▶ WHAT TO DO:
Copy the package metadata below word for word, from the first line through the last.

▶ SELECTED EXCERPT:
┏━━

Metadata-Version: 2.4
Name: nano-vllm-voxcpm
Version: 2.0.1
Summary: VoxCPM inference engine based on Nano-vLLM
Author: Guoyang Zeng
Project-URL: Homepage, https://github.com/a710128/nanovllm-voxcpm
Classifier: License :: OSI Approved :: MIT License
Requires-Python: <3.13,>=3.10
Description-Content-Type: text/markdown
License-File: LICENSE
Requires-Dist: torch!=2.6.*,>=2.5.0
Requires-Dist: triton>=3.0.0
Requires-Dist: transformers>=4.51.0
Requires-Dist: xxhash
Requires-Dist: torchaudio
Requires-Dist: tqdm
Requires-Dist: numpy
Requires-Dist: librosa
Requires-Dist: pydantic
Requires-Dist: flash-attn
Requires-Dist: soundfile>=0.13.1
Requires-Dist: torchcodec
Dynamic: license-file

# Nano-vLLM-VoxCPM

An inference engine for VoxCPM based on Nano-vLLM.

┗━━

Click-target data
┏━━

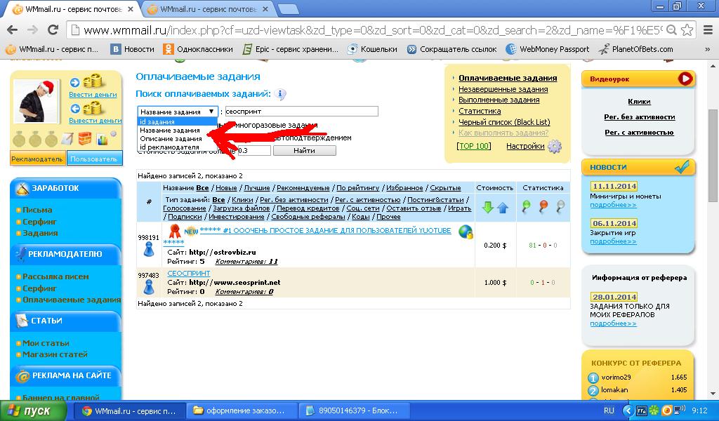Click the search text field containing сеоспринт
Viewport: 719px width, 421px height.
click(301, 111)
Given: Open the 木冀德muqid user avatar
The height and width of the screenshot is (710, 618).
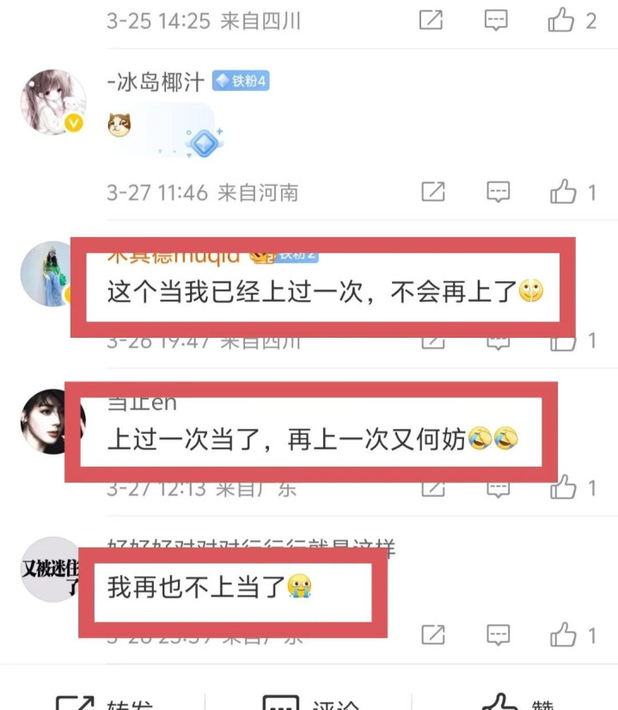Looking at the screenshot, I should [x=46, y=273].
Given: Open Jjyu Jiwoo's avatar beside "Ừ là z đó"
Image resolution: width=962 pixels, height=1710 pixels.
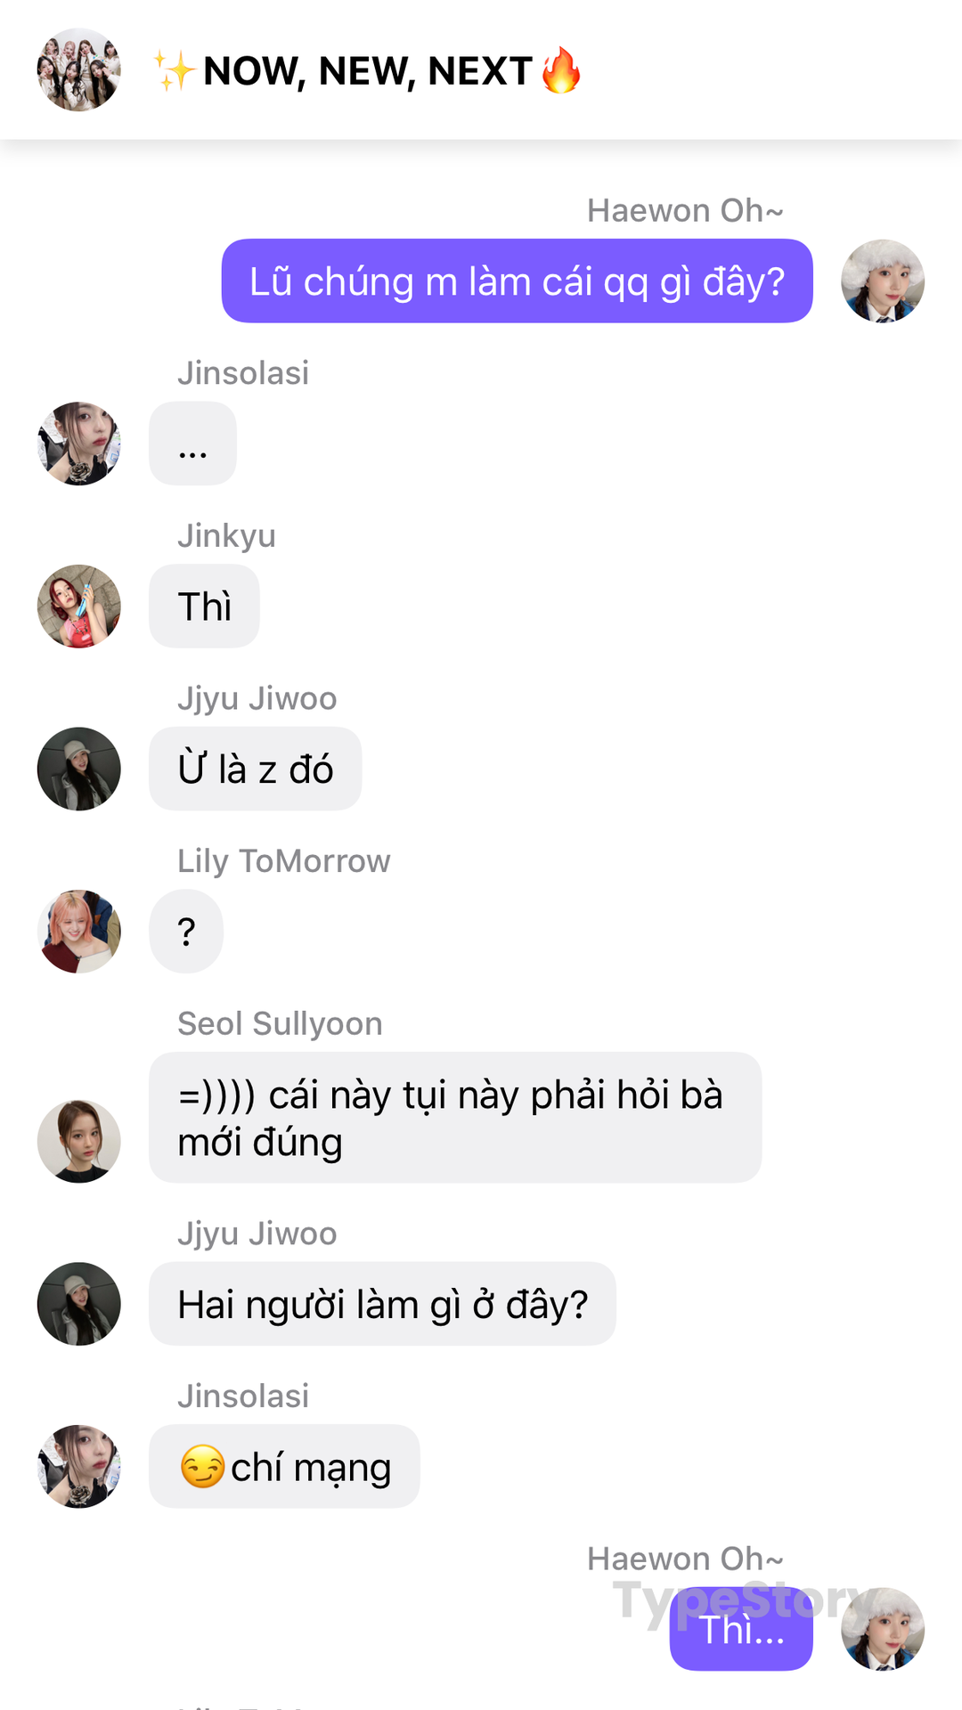Looking at the screenshot, I should (78, 769).
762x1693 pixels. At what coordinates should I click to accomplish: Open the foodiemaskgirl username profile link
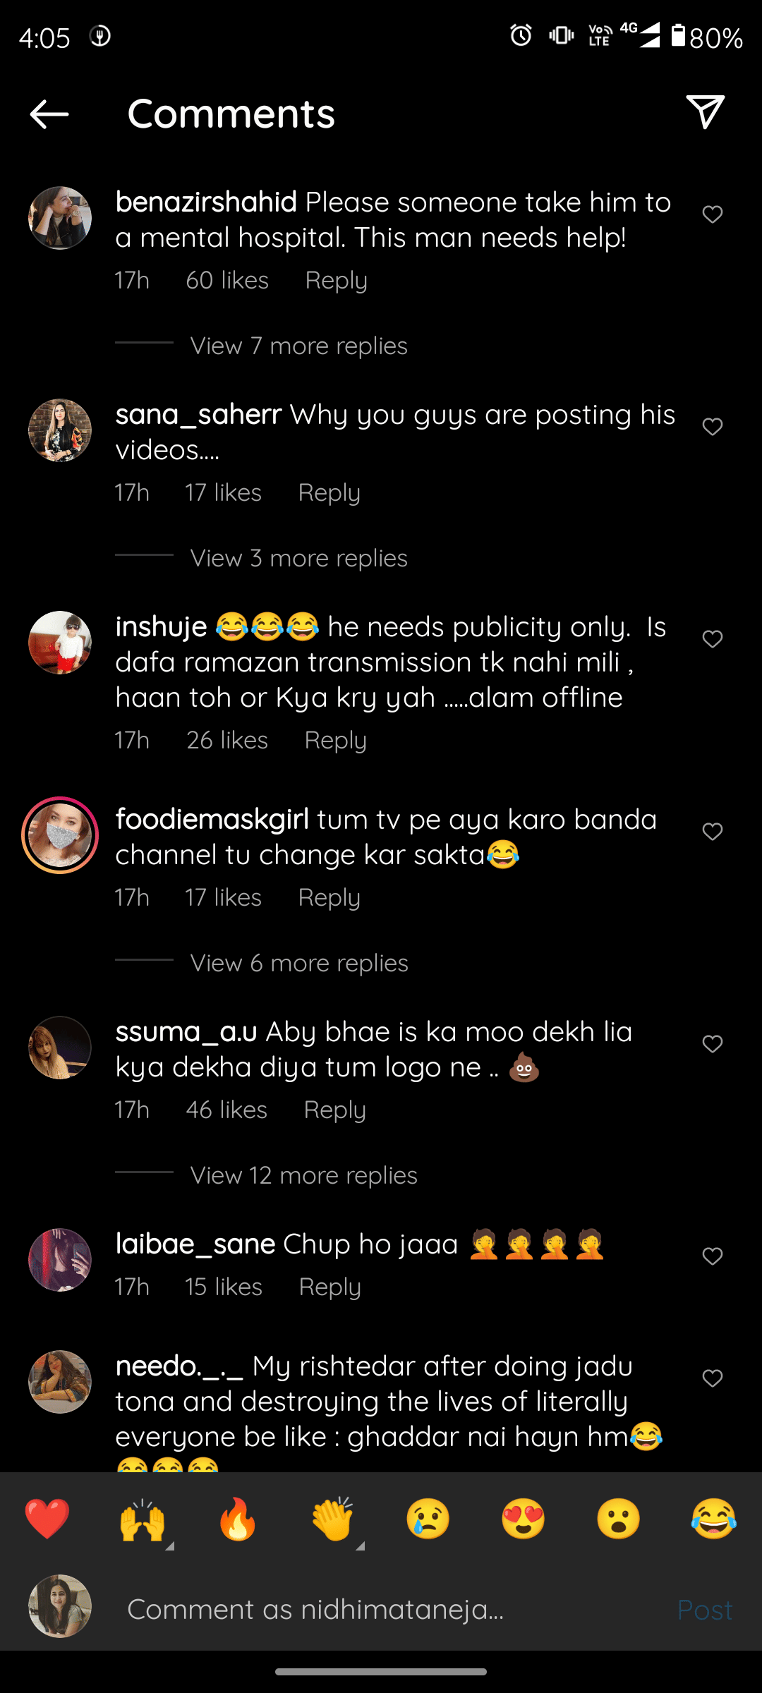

┗━━

▶ SOLUTION BELOW:
Metadata-Version: 2.4
Name: nano-vllm-voxcpm
Version: 2.0.1
Summary: VoxCPM inference engine based on Nano-vLLM
Author: Guoyang Zeng
Project-URL: Homepage, https://github.com/a710128/nanovllm-voxcpm
Classifier: License :: OSI Approved :: MIT License
Requires-Python: <3.13,>=3.10
Description-Content-Type: text/markdown
License-File: LICENSE
Requires-Dist: torch!=2.6.*,>=2.5.0
Requires-Dist: triton>=3.0.0
Requires-Dist: transformers>=4.51.0
Requires-Dist: xxhash
Requires-Dist: torchaudio
Requires-Dist: tqdm
Requires-Dist: numpy
Requires-Dist: librosa
Requires-Dist: pydantic
Requires-Dist: flash-attn
Requires-Dist: soundfile>=0.13.1
Requires-Dist: torchcodec
Dynamic: license-file

# Nano-vLLM-VoxCPM

An inference engine for VoxCPM based on Nano-vLLM.